Esto nos permite identificar dos situaciones que abrevan la problemática. Primero, al ser considerada (la fosa común) como un destino final, no se vislumbra la posibilidad de recuperación de esos cuerpos (exhumación), por lo que no se pone empeño en realizar un registro completo, detallado y fidedigno de su localización. Segundo, por mucho tiempo, sumado a la falta de sensibilidad respecto de la identidad de la persona, no se ponderó su calidad de evidencia dentro de un proceso de la investigación ministerial, razón por la cual no existe el adecuado manejo de la Cadena de Custodia que permita la recuperación de los cuerpos que ahí se inhumaron cuando estos son identificados, o bien, para un nuevo proceso de análisis forense.

A partir de este contexto es que nos interesan dos perspectivas de concepto: desde la antropología forense y desde la normativa, mismas que deben conjugarse para el propósito de la búsqueda de personas desaparecidas.

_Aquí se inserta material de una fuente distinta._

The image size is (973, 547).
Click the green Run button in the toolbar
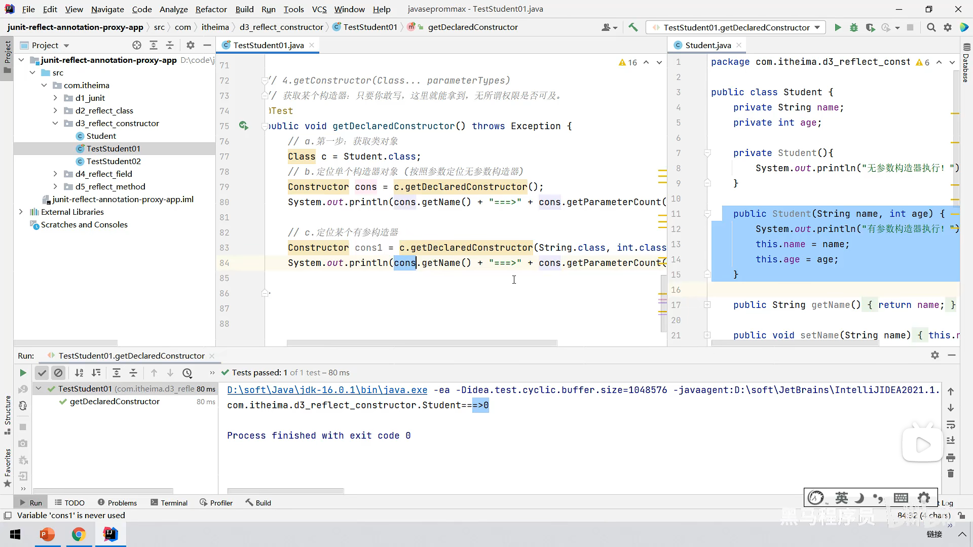838,27
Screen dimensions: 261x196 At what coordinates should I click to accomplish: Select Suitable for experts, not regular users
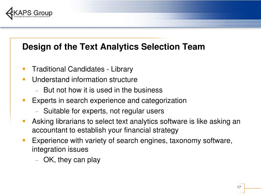(x=104, y=111)
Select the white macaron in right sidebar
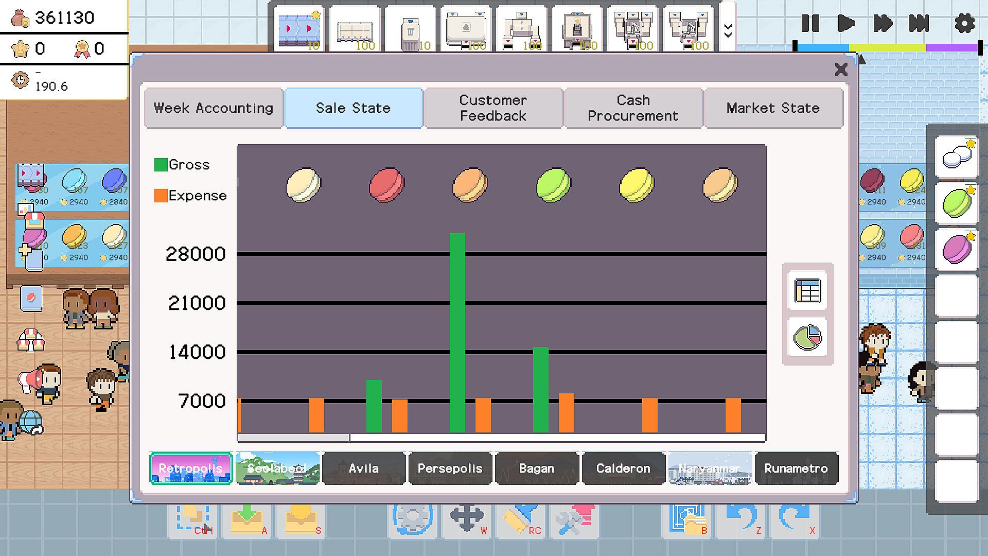988x556 pixels. 957,157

Desde la normativa en México

La definición cambia en los reglamentos de cada uno de los estados del país, aunque en términos generales se refieren a la misma función, existen diferencias que por sutiles que parezcan modifican el uso del espacio. Por ejemplo, en el Reglamento del Distrito Federal la fosa común se define como: “El lugar destinado para la inhumación de cadáveres y restos humanos no identificados” (3), mientras que en el estado de Veracruz en el Reglamento de Panteones la define como: “El lugar destinado para la inhumación o reinhumación de cadáveres humanos, sus partes, restos o restos áridos”(4). En la primera definición se especifica la “no identificación” mientras que, en la segunda, este no es un criterio y, además se incluye el término “reinhumación”, lo que señala que la dinámica de remoción de restos está permitida, aunque no precisamente regulada.

Con la existencia de definiciones que no precisan que los cadáveres o restos no han sido identificados, se amplía el universo de posibilidades de las personas fallecidas enviadas a estos espacios, éste es mucho mayor que los que son inhumados por las fiscalías, pues también se inhuman ahí aquellos que por algún motivo no pueden disponer de una sepultura propia, como es el caso de las personas de escasos recursos, las Personas Fallecidas Identificadas no Reclamadas (PFNR), así como los restos de personas fallecidas que cumplieron la temporalidad establecida por ley, que tuvieron una sepultura normal y por abandono de las tumbas también son enviados allí.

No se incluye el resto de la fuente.